Gold is one of 2024’s best-performing assets. The largest ETFs offering exposure to physical gold and shares of miners are outpacing the S&P 500 by wide margins on a year-to-date basis.
Some strategies have been even better. While the average gain for the largest bullion-backed and miners ETFs is 28.8% this year, the WisdomTree Efficient Gold Plus Gold Miners Strategy Fund (GDMN) is higher by more than 49%.
GDMN, which turns three years old in December, is an actively managed ETF. Obviously, GDMN is setting itself apart in the performance department. This confirms that its mix of futures contracts and mining stocks has the potential to outperform basic gold strategies.
Good Time to Consider GDMN
Monetary easing by the Federal Reserve has been a catalyst for gold and ETFs such as GDMN. However, experts believe gold can continue notching record highs in 2025. For example, deVere Group CEO Nigel Green highlights geopolitical concerns and central bank purchases as sparks.
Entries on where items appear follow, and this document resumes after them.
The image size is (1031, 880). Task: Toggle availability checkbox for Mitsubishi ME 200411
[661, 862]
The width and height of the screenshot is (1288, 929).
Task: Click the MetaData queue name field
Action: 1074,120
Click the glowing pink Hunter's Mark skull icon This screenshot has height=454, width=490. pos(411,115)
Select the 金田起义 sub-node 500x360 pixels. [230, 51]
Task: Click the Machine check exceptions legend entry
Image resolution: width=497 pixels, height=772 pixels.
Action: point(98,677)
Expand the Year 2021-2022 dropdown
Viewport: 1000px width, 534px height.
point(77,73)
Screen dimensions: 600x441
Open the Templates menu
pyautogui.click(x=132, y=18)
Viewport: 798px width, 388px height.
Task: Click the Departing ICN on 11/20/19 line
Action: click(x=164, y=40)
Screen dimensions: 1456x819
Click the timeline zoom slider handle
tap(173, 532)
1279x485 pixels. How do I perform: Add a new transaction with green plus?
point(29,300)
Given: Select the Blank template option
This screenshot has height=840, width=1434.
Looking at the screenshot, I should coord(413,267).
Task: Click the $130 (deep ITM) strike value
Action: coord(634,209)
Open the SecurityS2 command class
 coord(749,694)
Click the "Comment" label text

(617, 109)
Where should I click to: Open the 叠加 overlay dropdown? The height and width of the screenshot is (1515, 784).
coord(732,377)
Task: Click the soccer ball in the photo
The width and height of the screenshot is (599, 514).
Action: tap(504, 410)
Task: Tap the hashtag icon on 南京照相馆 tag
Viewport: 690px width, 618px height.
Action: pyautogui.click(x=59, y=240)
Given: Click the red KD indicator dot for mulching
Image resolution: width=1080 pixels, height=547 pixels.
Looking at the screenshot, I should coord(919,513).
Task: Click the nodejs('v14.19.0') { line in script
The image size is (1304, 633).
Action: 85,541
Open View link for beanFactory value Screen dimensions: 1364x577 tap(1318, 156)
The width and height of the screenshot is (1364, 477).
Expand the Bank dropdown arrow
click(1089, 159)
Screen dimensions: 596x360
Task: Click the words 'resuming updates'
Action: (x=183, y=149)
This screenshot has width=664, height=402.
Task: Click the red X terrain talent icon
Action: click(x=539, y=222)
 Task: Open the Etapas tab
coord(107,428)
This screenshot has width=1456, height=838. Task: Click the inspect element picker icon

“Gold buying has now surged to nearly three times the level it was before 2022, and the outlook suggests continued strong demand into 2025,” observed Green. “This wave of buying is not just about portfolio diversification—it’s a strategic move to mitigate risks. Countries, especially those wary of US financial sanctions, are increasingly turning to gold to shield their reserves from political and economic pressures.”
Green pointed to central banks in Brazil, China, India, Singapore and Turkey, among others, as dedicated buyers of gold.
Geopolitical Gold Forecast
With the exception of China, those countries probably aren’t targets for U.S. trade sanctions. However, there is the possibility of unpredictable geopolitical scenarios in 2025. Regardless of who becomes the next U.S. president, they’ll have to contend with attempting to end wars in Israel and Ukraine. Should they deploy economic sanctions against Iran or Russia, gold could notch more upside in 2025.
“This wave of buying is not just about portfolio diversification—it’s a strategic move to mitigate risks. Countries, especially those wary of US financial sanctions, are increasingly turning to gold to shield their reserves from political and economic pressures,” adds Green. “Gold offers unparalleled protection in such scenarios, especially as concerns grow around issues such as Fed independence, global debt sustainability, and financial sanctions.”